Should disease management mirror dentistry?

By Amy Sarcevic
Thursday, 01 February, 2024

Should disease management mirror dentistry?

After smoking and obesity, poor diet is the largest contributor to Australia’s disease burden, yet it is uncommon for patients to be offered personalised, nutrition-related interventions when seeking health care.

For people with chronic disease management plans, only 1–2% of allied health services include referrals to Accredited Practising Dietitians (APDs); and for pregnant women there are no routine APD referrals.

One side effect of this is that intakes of discretionary (aka ‘energy-dense, nutrient-poor’) foods are twice that recommended by the Australian Guide to Healthy Eating, contributing half the burden of heart disease. The burden of conditions like bowel cancer, diabetes and stroke would also reduce by up to 25% if healthy eating habits were the default.

Laureate Professor Clare Collins, Director of the Food and Nutrition Research Program at the Hunter Medical Research Institute and the University of Newcastle, would like to see dietary check-ups introduced to our healthcare system in a model that more closely mirrors dentistry.

She believes several key events should trigger a nutrition intervention, particularly early pregnancy and the detection of a chronic disease risk.

“If I was in charge of the health department, I would introduce a Medicare item that would allow people to have dietary check-ups at these key life stages,” she told Hospital + Healthcare.

“At present, the system only offers this to people who already live with chronic disease — and even then it can be an afterthought.

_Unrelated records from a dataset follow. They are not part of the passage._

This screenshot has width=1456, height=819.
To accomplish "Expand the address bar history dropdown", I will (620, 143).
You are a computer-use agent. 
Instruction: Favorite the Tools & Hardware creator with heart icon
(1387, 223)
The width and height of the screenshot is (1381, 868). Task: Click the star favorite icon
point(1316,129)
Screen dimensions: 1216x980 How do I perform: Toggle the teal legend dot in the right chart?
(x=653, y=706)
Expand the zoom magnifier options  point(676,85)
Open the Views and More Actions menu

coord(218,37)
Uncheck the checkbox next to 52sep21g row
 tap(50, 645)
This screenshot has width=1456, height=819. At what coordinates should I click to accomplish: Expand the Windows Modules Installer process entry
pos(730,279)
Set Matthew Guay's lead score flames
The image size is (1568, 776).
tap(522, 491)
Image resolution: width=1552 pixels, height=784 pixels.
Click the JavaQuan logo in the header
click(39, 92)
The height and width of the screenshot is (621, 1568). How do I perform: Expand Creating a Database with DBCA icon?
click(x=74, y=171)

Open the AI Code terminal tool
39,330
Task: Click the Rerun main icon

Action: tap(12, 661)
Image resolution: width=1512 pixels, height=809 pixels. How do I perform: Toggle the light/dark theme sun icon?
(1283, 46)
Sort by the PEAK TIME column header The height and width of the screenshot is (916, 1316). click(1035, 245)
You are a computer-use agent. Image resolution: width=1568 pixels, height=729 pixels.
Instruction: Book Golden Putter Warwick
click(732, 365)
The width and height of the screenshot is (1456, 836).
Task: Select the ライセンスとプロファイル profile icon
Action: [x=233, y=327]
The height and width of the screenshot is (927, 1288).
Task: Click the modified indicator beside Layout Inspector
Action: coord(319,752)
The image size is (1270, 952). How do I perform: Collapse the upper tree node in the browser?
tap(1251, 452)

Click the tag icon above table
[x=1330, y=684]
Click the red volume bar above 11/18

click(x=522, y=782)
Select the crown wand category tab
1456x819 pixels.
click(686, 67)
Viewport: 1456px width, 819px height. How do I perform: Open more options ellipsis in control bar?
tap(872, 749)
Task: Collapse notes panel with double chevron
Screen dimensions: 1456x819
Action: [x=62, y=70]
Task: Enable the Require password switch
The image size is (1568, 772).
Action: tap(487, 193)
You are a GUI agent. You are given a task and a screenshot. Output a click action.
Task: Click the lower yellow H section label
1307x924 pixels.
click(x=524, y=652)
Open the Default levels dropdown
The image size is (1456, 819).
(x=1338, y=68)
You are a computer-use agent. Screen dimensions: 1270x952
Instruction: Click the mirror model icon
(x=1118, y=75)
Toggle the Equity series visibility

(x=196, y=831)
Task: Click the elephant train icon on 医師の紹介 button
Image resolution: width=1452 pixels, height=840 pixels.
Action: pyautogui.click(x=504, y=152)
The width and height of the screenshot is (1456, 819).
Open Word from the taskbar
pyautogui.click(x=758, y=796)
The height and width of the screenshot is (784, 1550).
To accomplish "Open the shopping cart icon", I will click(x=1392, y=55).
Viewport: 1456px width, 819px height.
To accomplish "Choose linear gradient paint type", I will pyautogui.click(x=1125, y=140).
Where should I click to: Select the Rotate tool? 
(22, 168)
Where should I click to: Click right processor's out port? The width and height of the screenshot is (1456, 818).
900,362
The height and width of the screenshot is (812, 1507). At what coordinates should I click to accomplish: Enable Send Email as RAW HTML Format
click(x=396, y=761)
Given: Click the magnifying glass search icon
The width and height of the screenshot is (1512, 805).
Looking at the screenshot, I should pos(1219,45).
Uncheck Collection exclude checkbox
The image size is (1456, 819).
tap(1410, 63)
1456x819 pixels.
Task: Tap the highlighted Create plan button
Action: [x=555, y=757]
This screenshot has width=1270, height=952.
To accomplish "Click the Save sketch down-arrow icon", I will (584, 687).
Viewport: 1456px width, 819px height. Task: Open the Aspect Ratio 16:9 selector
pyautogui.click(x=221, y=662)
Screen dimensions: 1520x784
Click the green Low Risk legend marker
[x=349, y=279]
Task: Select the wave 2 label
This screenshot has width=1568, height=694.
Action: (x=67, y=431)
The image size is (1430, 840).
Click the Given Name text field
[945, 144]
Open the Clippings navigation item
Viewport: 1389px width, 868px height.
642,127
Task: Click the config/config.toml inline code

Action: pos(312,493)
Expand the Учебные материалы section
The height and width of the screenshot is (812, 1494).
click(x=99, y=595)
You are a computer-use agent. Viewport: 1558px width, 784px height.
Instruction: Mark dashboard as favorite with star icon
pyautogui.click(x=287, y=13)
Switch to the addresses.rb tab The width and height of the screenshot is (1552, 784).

“Yes, we see dietitians central in management of kidney disease and diabetes, but so many other conditions are falling through the cracks.

“The role nutrition currently plays in disease management pales in comparison to its impact on disease burden.”

Surprising findings

Collins believes more work is also needed to ensure medical colleagues are giving evidence-based messages surrounding dietary intake. She says nutrition is an ostensibly complex area, with many of the latest research findings unintuitive.

“It’s possible that some of our medical colleagues are contributing to misinformation. Some may not know the answers but are having a crack at giving advice. Then there are those who were trained many years ago, who may not be abreast with the latest guidelines.”

Among the most surprising of recent findings is that the under-consumption of legumes, like beans and chickpeas, poses the highest dietary risk factor to chronic disease. The second-highest dietary risk factor is a diet low in wholegrains or fibre.

“These findings are unintuitive — and a challenge to comprehend, particularly amid guidelines for carbohydrate consumption. Yes, people do need to watch their highly processed carb intake, but choosing bread that is so full of wholegrain that it tastes nutty is important. There is great benefit to come from working more closely with allied health teams and medical colleagues on this front.”

While nutrition information leaflets can be useful, Collins believes they are only adequate for certain patient groups. She said referring doctors should be skilled at identifying who needs additional nutrition support.

“If someone is really interested in nutrition and appears to be good at finding information, a leaflet might work for them. If someone appears desperate for advice and their HBA1 is off the Richter scale, a referral to an APD is needed. Our medical colleagues will be best placed to judge that.”

That said, many doctors may be overestimating their patients’ knowledge in the realm of nutrition, Collins argued.

“It is common for people with obesity to be told to go off and lose weight. What we might not realise is that many of these patients have never been given adequate nutrition advice from a suitably qualified professional.

“A large portion of the public is unaware that we have moved on from the nutrition pyramid that was produced decades ago and that nutrition counselling includes support for realistic goal setting and support for change in food behaviours.”

Huge potential for improvement

Collins says under-representing nutrition in chronic disease management is doing a disservice to patients, and that a greater emphasis on diet is a missing piece of the disease prevention jigsaw.

“If a miracle were to happen and the entire population were to suddenly start following the current recommended nutrition guidelines, then we would see a 50% reduction in disease burden related to heart disease and 25% drop in diabetes burden.”

Collins would also like to see nutrition play a greater role in the management of mental health, given a recent finding that dietary improvements are effective in depression.

“This is a big missed opportunity. If you aren’t eating healthily, a poorer sense of wellbeing is the first thing you will feel. You won’t feel like you are running on all cylinders. We now know that improving people’s diets can dramatically improve wellbeing, and we are under-serving people by withholding this evidence-based advice.

“I hope to see our future healthcare system giving nutrition the attention and funding it deserves,” she concluded.